Sudanese protest over cuts amid security crackdown
Sudan’s police force ordered its officers to put an end to the demonstrations "immediately", state media said, after the protests spread throughout the capital a day earlier expanding beyond the core of student activists initially involved.
Angered by a raft of austerity measures meant to tackle a $2.4 billion budget deficit, activists have tried to use discontent to trigger an "Arab Spring"-style uprising against the government of President Omar Hassan al-Bashir.
Security forces have used teargas and batons to break up the demonstrations in several neighborhoods.
On Saturday, teargas hung in the air, broken rocks were strewn across streets and smoke rose from burning tires amid a heavy security presence in the Al-Daim neighborhood, site of some of the larger protests a day earlier.
A Reuters correspondent saw around 300 to 400 demonstrators, but it was difficult to estimate the total number of protesters as they were scattered in small groups on different streets.
Protests followed the same pattern in the Sajjana neighborhood, where clusters of demonstrators moved through side streets, blocked roads, burned tires and chanted "freedom, freedom", and "the people want to overthrow the regime".
In the central Khartoum Three area, around 200 demonstrators threw rocks at police, who fired teargas to break them up, a Reuters witness said.
Opposition leaders and youth activists - who say they harbor some of the same complaints as Arab Spring protesters such as about unemployment and corruption - have called for more demonstrations to press for greater democracy and measures to control price rises.
Government officials have played down the protests, and have so far said they will press ahead with spending cuts which they say are needed to heal the ailing economy.
CRACKDOWN
Sudan avoided the wave of unrest that toppled strongmen in neighboring Egypt and Libya last year, but the latest demonstrations were unleashed after the announcement of spending cuts - including the highly unpopular move of scaling back fuel subsidies.
The measures are aimed at dealing with an economic crisis caused largely by the secession of South Sudan a year ago. The new nation took about three-quarters of the country’s oil output, which was previously Sudan’s main source of revenues.
That left Sudan with a widening budget deficit, a weakening currency and rising prices for food and other goods, many of which are imported.
In a sign authorities plan to intensify their crackdown, the state-linked Sudanese Media Centre said in a text message sent to mobile phones police had been ordered to "immediately end the demonstrations and incidents of unrest according to the law".

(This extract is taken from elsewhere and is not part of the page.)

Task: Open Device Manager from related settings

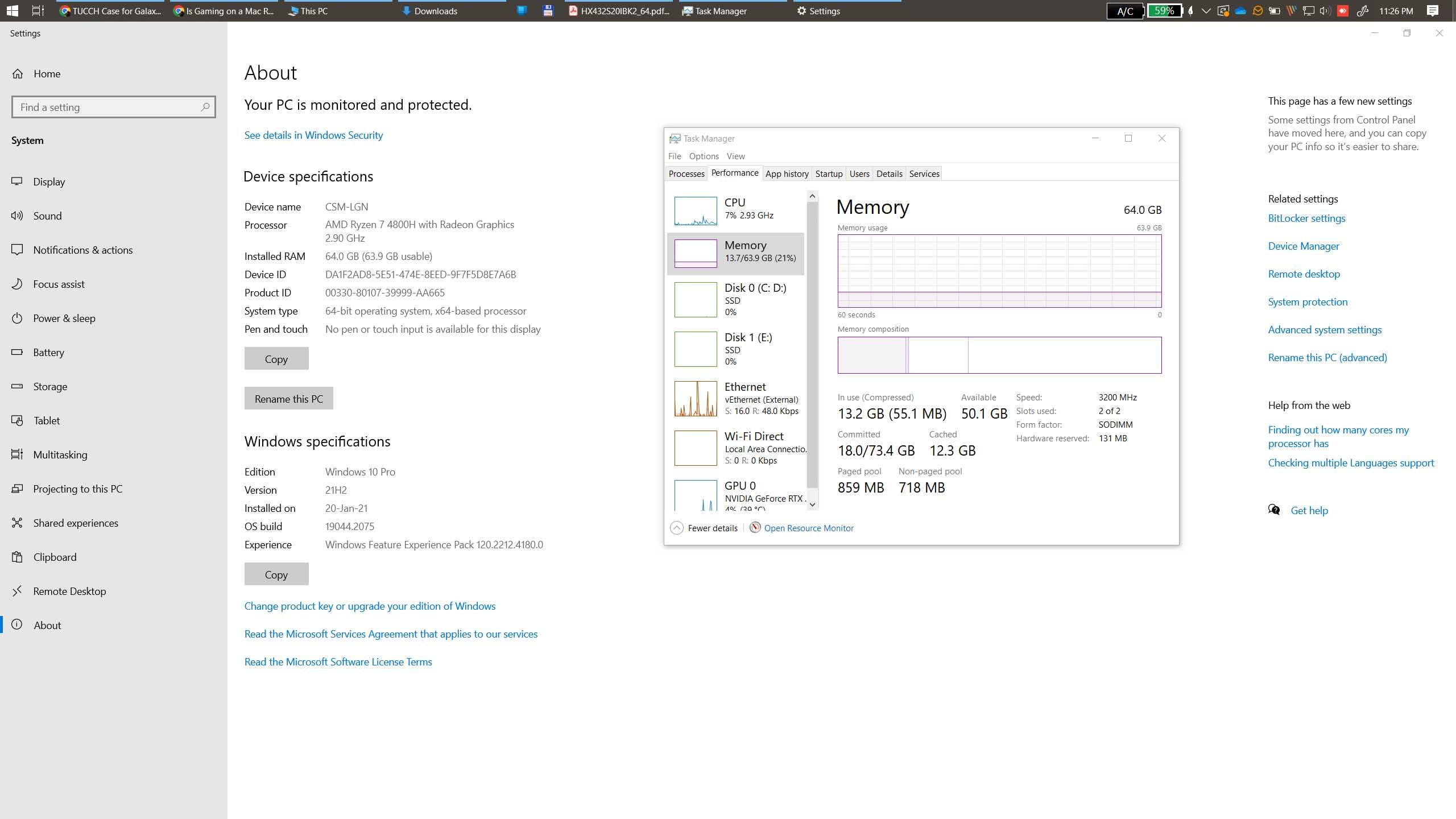Action: [1303, 246]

The security forces have only rarely commented on the protests, which have gone almost entirely unreported in the local media. On Friday, police said they had contained "limited" demonstrations that did not exceed 150 people.

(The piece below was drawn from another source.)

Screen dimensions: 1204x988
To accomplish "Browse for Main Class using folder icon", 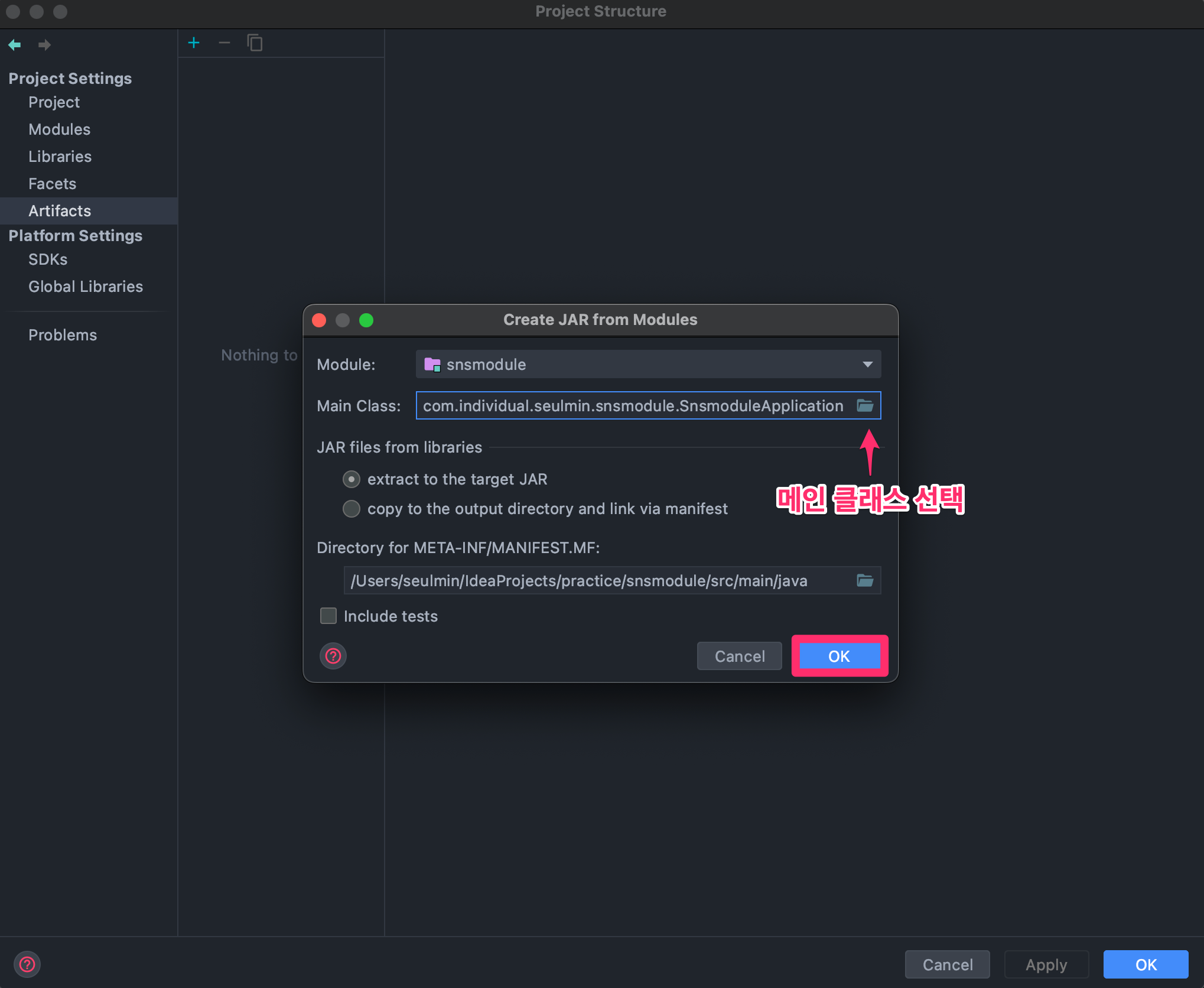I will tap(865, 405).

Opposition politicians and activists reported several arrests on Saturday. They included Saata Ahmed al-Hajj, general secretary of the Sudanese Commission for Defense of Freedoms and Rights, the group’s chief said.
The National Consensus Forces, an umbrella group of Sudan’s main opposition parties, had so far recorded about 15 arrests of opposition members, including some senior figures, the group’s head Farouk Abu Issa said.

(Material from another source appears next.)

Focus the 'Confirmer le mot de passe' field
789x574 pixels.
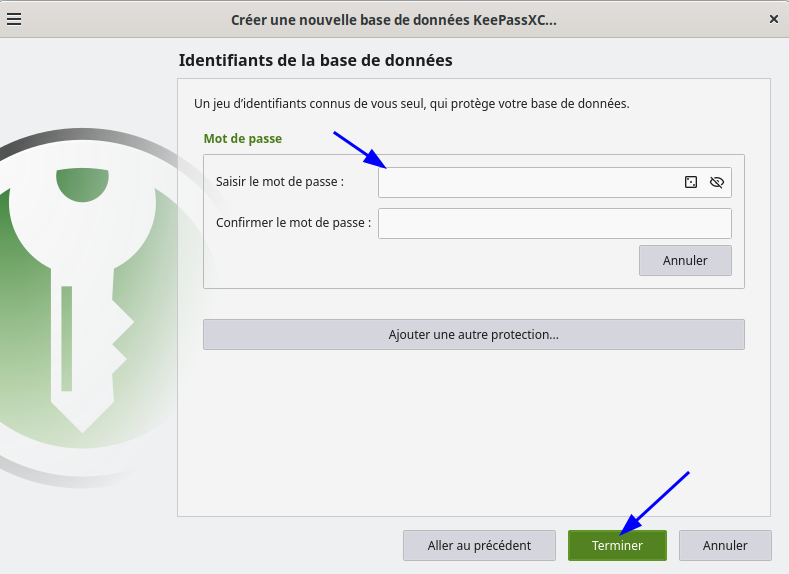click(x=554, y=223)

Four more small protests broke out in the suburb of Omdurman, and two more in the Burri and Bahri neighborhoods, witnesses said.
Sudan and South Sudan were supposed to work out a deal whereby the landlocked South would pay Sudan fees to export crude via pipelines and other facilities on its territory, but they have so far failed to reach an agreement.
South Sudan shut down its crude output in January after Khartoum started taking some oil. African Union-brokered talks in Addis Ababa have yet to produce a deal.